Nel caso di ripetute violazioni della stessa specie con una sola azione od omissione, come ad esempio nelle ipotesi di scarto dell’intera fornitura, ossia del file contenente più dichiarazioni, si applica il cumulo giuridico previsto dall’art. 8, comma 1, della l. 689/81, consistente nella irrogazione della sanzione stabilita per la violazione più grave aumentata fino al triplo, (Circolare n. 195 del 24 settembre 1999; la risoluzione n. 105 del 30 luglio 2004).Tra le violazioni contestate per le sole ipotesi di violazioni plurime ma connesse con un’unica azione od omissione si può ravvisare un’unica azione od omissione nella mancata o tardiva trasmissione di più dichiarazioni contenute in un unico file .

Il concorso formale si configura, quando si commettono più violazioni di legge con una sola azione od omissione .Il concorso formale può essere

ü     Omogeneo:qualora con una sola azione od omissione si commettono diverse violazioni della medesima disposizione di legge

ü     Eterogeneo:qualora con una sola azione od omissione si commettono diverse violazioni di diverse disposizioni di legge

Giova osservare che la fattispecie prevista dal comma 2 dell’art. 8 della citata l. 689/81, ai sensi della quale alla stessa sanzione prevista dal precedente comma 1 soggiace anche chi con più azioni od omissioni, esecutive di un medesimo disegno posto in essere in violazione di norme che stabiliscono sanzioni amministrative, commesse , anche in tempi diversi, più violazioni della stessa o di diverse norme non può trovare applicazione nel procedimento in esame in quanto espressamente riferita a violazioni di leggi in materia di previdenza ed assistenza obbligatorie ( Direzione Centrale Rapporti con Enti Esterni risoluzione dell’1 marzo 2002, n. 65, Cass. civ. sez. I 20 novembre 1998 n. 11727 e 5 novembre 2003, n. 16620;Cassazione sez. l sentenza n. 1502 del 27/02/1996; Cassazione n. 7765/1997)

 

Pagamento

Il pagamento delle somme dovute a titolo di sanzione e di spese deve essere effettuato nel termine di trenta giorni dalla notifica dell’ordinanza ingiunzione tramite modello di pagamento F23 da allegare alla stessa.

 

Giurisdizione per le controversie

La competenza a decidere sulle cause di opposizione all’ordinanza ingiunzione è del giudice tributario ai sensi dell’articolo 2 del decreto legislativo 31 dicembre 1992, n. 546, novellato dall’articolo 12, comma 2, della legge 28 dicembre 2001, n. 448. Tale norma, infatti, ha esteso, a decorrere dal 1° gennaio 2002, l’ambito della giurisdizione delle commissioni tributarie a tutte le controversie aventi ad oggetto i tributi di ogni genere e specie, ivi comprese quelle in materia di sanzioni “comunque irrogate da uffici finanziari”, tra le quali rientra la sanzione in esame, come chiarito dalla Direzione Centrale Normativa e Contenzioso con Circolare n. 25 del 21 marzo 2002. Alla luce dell'art. 12, comma 2, della l. 28 dicembre 2001, n. 448, la giurisdizione tributaria è divenuta, nell'ambito suo proprio, una giurisdizione a carattere generale, competente ogni qual volta si faccia questione di uno specifico rapporto tributario o di sanzioni inflitte da uffici tributari, dal cui ambito restano così escluse solo le controversie in cui non è direttamente coinvolto un rapporto tributario, ma è impugnato un atto di carattere generale (art. 7, comma 5, del D.lg. 31 dicembre 1992, n. 546), o si chiede il rimborso di una somma indebitamente versata a titolo di tributo, della quale l'Amministrazione riconosce pacificamente la spettanza al contribuente.

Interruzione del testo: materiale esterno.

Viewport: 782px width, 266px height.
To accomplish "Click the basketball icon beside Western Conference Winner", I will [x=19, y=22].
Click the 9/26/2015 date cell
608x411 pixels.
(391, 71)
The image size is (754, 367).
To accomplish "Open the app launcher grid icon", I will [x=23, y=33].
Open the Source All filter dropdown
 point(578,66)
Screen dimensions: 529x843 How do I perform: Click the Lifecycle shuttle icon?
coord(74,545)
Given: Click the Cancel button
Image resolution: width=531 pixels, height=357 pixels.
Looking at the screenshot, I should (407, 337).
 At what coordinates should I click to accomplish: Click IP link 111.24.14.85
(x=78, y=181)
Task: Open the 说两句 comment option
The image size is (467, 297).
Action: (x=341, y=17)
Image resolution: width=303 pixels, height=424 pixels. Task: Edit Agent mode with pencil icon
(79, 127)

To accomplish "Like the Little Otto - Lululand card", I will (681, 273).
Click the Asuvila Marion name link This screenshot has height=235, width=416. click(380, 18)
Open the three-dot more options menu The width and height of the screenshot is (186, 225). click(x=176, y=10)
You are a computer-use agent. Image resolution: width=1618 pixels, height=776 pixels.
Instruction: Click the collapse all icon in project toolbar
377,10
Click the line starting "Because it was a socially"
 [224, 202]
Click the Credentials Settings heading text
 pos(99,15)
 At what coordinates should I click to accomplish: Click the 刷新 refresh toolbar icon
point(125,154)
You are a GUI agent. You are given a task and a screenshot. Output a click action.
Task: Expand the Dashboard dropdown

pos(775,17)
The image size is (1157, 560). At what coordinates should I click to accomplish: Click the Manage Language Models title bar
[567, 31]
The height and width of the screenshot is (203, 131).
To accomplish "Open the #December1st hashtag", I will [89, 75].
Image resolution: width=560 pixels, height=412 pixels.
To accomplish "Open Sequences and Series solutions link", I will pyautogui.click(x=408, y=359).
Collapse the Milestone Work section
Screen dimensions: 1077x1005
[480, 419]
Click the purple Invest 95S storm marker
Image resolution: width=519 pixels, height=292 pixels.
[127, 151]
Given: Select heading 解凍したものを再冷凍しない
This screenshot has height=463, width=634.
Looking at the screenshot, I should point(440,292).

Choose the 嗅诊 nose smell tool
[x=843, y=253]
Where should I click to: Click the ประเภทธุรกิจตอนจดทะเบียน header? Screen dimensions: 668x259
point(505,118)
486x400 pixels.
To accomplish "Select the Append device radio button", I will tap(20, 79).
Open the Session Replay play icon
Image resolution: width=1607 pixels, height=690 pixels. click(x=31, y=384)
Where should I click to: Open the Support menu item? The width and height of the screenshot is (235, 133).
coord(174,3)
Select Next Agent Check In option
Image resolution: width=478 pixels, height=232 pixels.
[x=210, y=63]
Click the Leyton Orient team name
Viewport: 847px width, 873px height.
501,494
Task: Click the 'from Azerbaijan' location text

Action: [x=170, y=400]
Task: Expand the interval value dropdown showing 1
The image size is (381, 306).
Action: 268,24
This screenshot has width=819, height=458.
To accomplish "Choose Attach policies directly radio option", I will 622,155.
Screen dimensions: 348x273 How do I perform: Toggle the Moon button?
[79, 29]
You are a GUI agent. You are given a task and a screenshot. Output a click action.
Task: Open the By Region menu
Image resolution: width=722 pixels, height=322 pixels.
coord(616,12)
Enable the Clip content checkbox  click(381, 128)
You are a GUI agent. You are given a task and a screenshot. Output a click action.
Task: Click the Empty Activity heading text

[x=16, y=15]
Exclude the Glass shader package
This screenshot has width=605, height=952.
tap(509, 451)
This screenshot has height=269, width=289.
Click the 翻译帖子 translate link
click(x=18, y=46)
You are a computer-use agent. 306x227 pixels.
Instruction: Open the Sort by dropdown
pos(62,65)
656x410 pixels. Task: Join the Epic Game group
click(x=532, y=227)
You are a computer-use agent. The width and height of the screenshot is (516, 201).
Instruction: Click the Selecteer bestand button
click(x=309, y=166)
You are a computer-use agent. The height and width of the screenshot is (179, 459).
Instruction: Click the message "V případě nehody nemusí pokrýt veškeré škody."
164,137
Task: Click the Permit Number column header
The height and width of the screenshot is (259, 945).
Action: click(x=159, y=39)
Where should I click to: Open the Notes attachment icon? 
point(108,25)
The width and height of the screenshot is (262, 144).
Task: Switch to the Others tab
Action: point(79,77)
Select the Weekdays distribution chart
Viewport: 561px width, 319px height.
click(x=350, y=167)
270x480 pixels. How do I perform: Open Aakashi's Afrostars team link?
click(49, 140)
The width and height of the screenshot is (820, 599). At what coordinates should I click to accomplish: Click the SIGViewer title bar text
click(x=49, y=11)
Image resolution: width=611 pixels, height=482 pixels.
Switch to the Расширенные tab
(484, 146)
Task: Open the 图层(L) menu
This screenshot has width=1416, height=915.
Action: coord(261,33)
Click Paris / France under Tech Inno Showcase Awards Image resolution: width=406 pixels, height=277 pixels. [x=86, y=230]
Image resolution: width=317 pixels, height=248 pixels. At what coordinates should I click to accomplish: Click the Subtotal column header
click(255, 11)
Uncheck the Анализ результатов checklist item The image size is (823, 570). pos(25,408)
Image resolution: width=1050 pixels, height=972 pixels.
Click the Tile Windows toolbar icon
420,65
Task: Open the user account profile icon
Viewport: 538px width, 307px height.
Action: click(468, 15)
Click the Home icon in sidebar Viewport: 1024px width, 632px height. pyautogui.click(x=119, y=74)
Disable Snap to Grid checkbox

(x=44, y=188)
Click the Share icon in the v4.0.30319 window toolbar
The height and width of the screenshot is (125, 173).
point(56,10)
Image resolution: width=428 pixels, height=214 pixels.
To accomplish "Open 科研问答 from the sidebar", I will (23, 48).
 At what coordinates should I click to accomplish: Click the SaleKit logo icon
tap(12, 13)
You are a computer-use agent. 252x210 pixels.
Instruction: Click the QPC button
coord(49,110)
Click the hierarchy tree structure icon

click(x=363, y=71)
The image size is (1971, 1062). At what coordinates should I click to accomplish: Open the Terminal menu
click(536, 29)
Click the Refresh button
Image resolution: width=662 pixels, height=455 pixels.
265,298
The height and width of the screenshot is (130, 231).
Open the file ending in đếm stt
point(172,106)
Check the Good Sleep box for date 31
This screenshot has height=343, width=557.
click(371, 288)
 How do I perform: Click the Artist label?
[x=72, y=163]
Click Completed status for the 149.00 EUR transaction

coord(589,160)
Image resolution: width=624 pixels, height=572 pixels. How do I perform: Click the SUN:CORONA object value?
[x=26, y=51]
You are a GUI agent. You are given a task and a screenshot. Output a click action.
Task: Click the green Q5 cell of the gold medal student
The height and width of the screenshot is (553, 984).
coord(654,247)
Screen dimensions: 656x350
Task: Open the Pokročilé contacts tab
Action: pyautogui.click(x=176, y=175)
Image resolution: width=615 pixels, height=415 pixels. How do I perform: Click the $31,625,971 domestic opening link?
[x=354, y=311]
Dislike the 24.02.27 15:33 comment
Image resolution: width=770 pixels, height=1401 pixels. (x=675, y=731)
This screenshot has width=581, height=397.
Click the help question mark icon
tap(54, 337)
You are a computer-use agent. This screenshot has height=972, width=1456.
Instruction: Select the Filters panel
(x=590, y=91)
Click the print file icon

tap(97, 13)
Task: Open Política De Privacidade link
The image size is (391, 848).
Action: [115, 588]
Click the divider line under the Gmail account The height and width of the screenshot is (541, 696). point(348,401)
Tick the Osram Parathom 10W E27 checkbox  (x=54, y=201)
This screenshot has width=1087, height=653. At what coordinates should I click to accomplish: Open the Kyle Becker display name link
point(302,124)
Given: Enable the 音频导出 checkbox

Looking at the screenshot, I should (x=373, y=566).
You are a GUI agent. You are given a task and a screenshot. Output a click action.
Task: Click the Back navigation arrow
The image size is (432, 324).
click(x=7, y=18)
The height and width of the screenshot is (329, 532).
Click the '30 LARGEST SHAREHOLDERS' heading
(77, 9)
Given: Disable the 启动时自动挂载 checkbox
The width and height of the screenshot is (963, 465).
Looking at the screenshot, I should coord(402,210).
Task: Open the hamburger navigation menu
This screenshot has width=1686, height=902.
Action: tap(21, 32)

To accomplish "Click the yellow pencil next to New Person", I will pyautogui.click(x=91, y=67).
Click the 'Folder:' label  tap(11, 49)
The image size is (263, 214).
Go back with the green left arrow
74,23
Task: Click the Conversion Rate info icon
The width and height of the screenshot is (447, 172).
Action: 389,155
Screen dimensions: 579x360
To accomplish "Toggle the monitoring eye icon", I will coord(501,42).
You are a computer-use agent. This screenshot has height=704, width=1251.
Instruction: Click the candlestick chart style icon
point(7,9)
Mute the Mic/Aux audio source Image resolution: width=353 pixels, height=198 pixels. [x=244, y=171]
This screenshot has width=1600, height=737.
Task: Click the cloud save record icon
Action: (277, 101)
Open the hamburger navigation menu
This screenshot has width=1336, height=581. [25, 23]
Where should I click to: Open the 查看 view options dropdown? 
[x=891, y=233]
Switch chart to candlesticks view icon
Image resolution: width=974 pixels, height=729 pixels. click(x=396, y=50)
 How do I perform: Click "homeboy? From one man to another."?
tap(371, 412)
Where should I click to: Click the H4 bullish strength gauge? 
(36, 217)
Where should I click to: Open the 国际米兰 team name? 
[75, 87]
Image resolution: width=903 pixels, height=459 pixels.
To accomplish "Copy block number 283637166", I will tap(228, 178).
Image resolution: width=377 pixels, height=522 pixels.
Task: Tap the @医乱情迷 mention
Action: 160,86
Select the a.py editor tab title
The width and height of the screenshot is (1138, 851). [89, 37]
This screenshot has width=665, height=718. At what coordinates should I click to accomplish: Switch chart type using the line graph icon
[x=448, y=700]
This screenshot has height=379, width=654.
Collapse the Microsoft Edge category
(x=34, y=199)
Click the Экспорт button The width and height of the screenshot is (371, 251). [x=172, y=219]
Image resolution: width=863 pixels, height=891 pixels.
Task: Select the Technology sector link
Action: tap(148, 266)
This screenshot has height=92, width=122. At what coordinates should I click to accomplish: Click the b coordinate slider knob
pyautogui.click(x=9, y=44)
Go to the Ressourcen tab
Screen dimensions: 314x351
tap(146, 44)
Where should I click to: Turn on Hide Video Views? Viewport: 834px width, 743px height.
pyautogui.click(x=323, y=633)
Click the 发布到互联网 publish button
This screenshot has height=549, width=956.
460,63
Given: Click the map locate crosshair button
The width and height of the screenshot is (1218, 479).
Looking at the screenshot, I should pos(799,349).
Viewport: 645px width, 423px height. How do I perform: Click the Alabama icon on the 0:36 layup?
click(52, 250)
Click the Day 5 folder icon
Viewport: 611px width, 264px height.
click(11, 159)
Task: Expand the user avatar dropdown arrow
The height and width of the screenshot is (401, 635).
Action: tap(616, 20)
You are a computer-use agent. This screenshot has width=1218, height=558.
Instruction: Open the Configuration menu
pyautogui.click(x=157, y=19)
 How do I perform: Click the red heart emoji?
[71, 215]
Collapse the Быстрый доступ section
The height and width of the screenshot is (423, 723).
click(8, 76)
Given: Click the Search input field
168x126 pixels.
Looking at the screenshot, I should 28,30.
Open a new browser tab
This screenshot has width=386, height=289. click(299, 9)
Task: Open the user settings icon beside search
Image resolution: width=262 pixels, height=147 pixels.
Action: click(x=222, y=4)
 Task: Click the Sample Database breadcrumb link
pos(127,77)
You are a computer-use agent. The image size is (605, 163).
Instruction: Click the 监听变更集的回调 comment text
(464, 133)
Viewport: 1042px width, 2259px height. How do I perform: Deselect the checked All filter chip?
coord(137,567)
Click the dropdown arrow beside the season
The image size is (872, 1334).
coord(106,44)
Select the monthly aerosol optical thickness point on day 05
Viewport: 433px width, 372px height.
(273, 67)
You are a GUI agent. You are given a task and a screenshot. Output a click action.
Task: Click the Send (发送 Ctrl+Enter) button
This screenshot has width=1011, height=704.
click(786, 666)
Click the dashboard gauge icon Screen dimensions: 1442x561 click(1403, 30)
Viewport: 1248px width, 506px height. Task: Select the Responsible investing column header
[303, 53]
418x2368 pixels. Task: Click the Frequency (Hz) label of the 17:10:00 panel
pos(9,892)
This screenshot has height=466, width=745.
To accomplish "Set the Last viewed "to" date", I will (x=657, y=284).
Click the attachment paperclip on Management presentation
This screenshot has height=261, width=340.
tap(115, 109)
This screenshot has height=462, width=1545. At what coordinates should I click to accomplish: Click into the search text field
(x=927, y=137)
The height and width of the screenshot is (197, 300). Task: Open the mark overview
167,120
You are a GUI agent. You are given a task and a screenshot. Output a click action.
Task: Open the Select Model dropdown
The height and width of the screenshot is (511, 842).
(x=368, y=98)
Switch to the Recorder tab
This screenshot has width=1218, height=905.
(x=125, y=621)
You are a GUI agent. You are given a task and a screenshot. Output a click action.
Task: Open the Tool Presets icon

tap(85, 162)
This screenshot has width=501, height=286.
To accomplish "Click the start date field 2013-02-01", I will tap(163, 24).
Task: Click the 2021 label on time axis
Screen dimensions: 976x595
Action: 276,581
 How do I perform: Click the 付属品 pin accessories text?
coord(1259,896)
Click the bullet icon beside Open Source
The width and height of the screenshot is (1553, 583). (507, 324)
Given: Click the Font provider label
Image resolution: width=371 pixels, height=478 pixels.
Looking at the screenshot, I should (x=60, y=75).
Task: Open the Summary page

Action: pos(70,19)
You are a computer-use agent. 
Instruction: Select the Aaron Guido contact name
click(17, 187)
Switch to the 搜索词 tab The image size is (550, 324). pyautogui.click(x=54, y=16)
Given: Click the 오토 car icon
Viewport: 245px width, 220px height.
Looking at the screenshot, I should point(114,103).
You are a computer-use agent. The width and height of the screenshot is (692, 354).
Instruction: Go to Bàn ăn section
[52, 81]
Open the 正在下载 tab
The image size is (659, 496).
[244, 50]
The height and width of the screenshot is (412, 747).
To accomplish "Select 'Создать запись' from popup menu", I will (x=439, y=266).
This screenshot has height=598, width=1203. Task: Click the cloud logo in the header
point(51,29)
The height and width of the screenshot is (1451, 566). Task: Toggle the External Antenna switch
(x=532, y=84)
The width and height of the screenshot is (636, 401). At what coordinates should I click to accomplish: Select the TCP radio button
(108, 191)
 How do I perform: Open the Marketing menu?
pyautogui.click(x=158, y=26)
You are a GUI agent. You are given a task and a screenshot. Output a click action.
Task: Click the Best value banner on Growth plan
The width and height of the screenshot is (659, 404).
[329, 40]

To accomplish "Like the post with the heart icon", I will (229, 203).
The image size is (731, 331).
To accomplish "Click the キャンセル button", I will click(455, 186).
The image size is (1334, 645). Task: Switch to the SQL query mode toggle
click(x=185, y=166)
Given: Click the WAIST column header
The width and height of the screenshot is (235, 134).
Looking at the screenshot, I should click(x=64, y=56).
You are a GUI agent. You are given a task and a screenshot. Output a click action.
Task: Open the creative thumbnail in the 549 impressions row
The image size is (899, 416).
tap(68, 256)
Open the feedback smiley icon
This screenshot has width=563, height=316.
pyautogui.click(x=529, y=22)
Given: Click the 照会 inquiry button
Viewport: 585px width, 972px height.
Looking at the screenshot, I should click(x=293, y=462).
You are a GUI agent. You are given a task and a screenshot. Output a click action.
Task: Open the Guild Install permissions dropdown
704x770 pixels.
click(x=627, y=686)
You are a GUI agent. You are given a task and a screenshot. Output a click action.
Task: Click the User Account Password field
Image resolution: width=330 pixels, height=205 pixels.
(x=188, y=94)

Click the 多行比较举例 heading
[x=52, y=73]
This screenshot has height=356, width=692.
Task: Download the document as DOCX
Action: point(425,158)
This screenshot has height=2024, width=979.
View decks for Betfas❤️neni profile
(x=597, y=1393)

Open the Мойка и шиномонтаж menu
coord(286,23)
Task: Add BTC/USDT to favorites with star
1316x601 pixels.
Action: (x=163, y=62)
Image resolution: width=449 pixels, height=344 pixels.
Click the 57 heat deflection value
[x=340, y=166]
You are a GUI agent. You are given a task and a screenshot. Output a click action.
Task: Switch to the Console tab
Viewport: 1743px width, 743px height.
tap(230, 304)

L’ ordinanza ingiunzione costituisce titolo esecutivo e di conseguenza la presentazione del ricorso non sospende la riscossione delle somme ingiunte . In caso di mancato versamento diretto entro il prescritto termine di trenta giorni dalla notifica del provvedimento il fisco procede alla riscossione delle somme complessivamente dovute mediante iscrizione a ruolo in via definitiva.